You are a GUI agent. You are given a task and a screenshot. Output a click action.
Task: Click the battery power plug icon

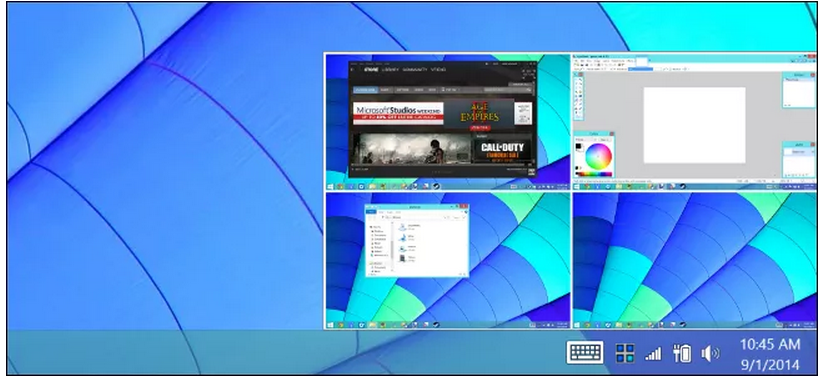(682, 353)
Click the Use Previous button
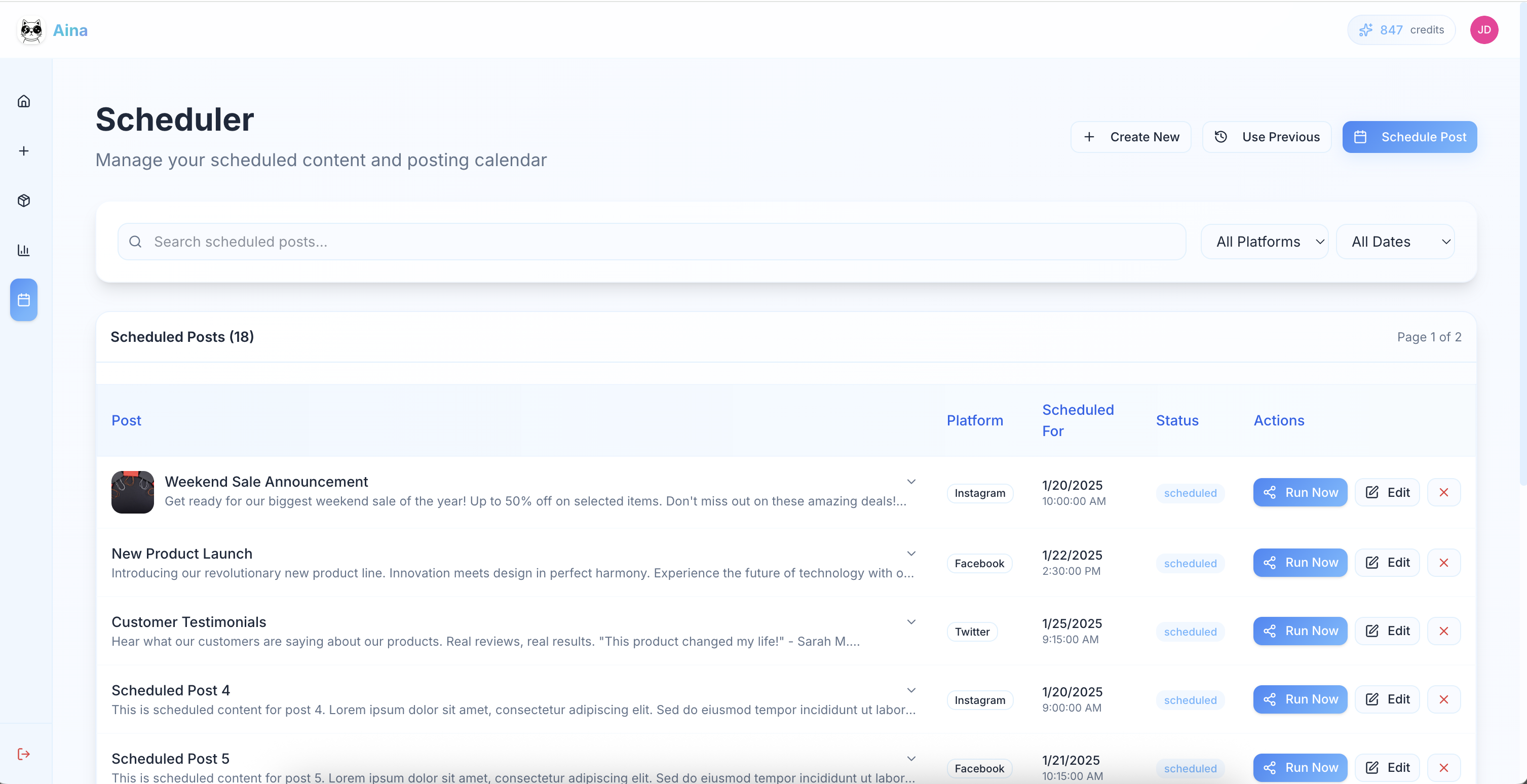Screen dimensions: 1527x784 click(x=1266, y=137)
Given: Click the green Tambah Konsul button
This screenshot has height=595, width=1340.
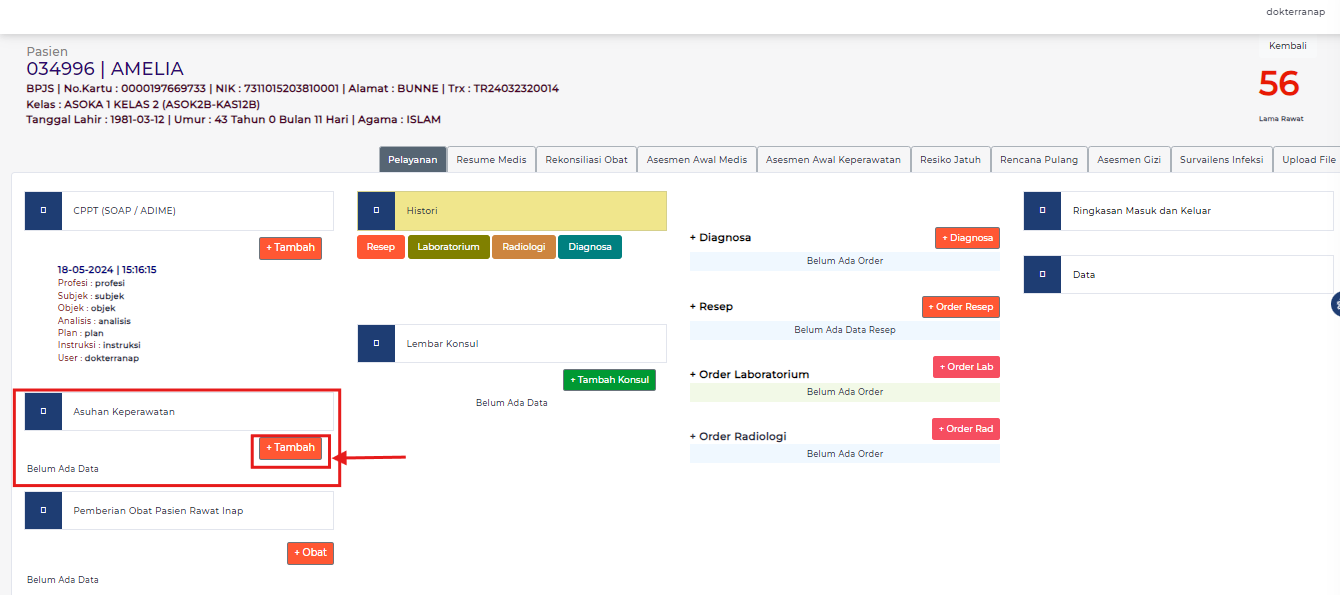Looking at the screenshot, I should [609, 380].
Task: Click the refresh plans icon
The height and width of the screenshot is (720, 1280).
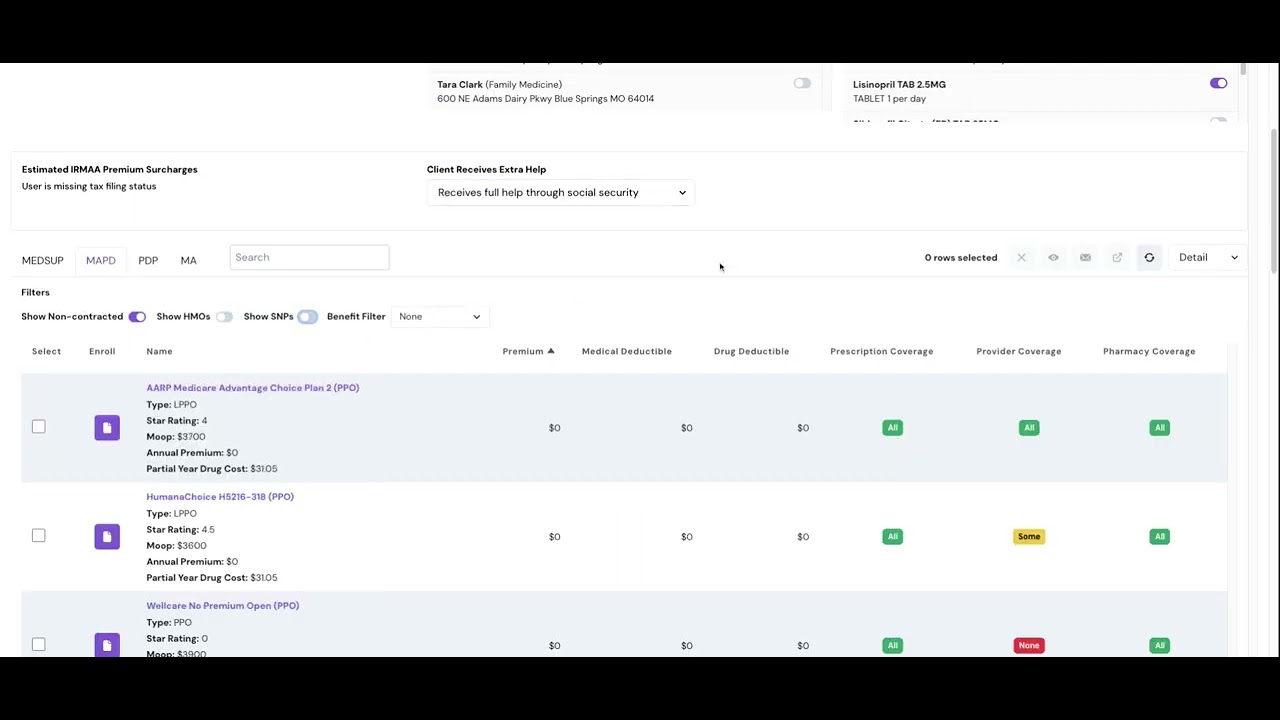Action: (x=1149, y=258)
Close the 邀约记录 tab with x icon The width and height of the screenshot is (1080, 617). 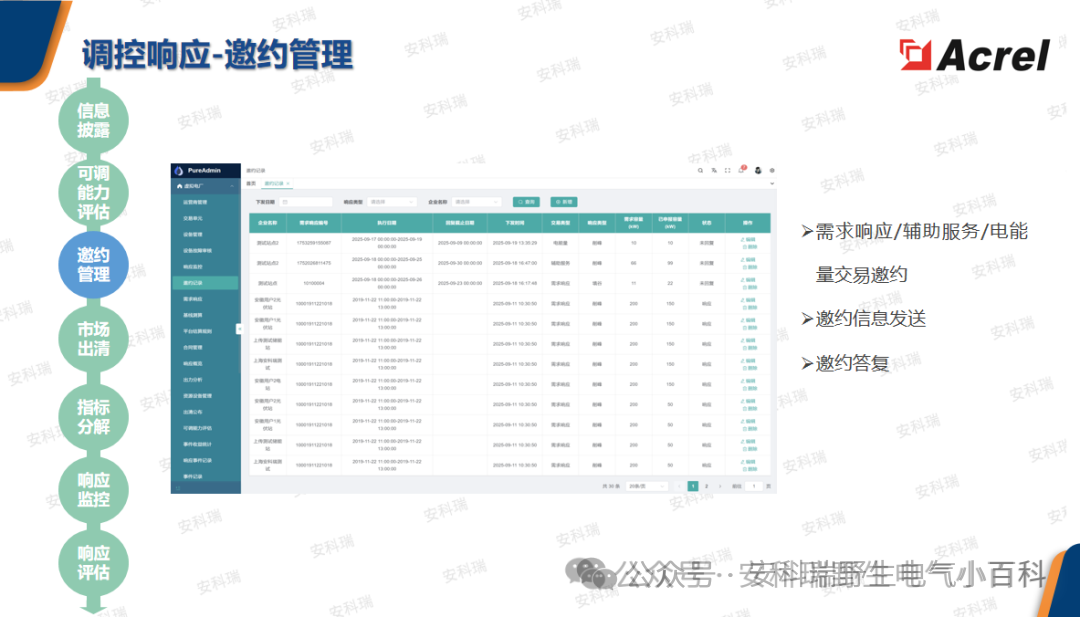[288, 184]
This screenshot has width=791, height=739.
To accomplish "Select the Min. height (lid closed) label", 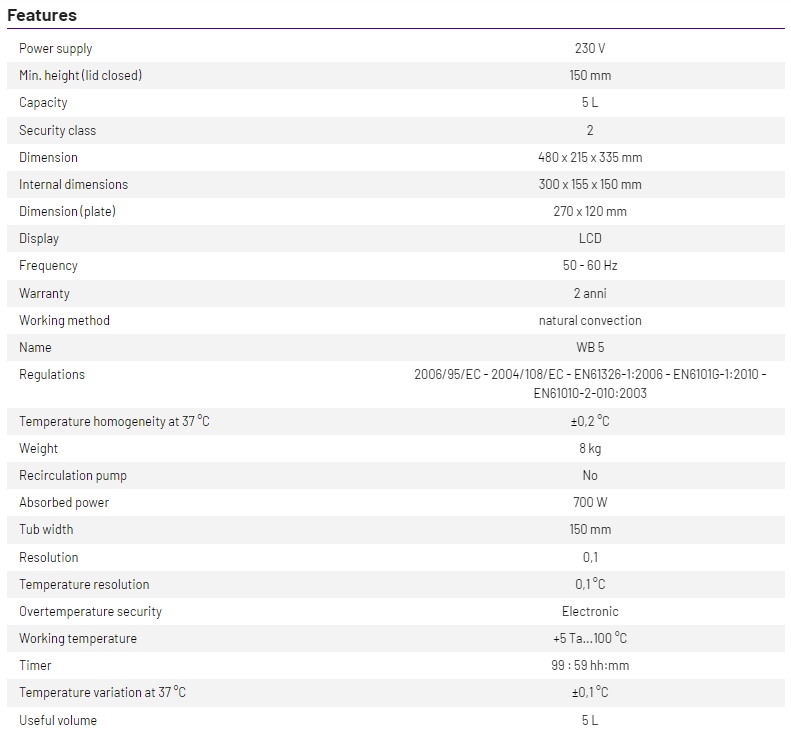I will tap(80, 76).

◆ Task statement
Gather every line from the entries above that contains the word "button", and copy each one in full. Case counts.

◆ In response
Click the Use Previous button
Given: Click the green Tambah Konsul button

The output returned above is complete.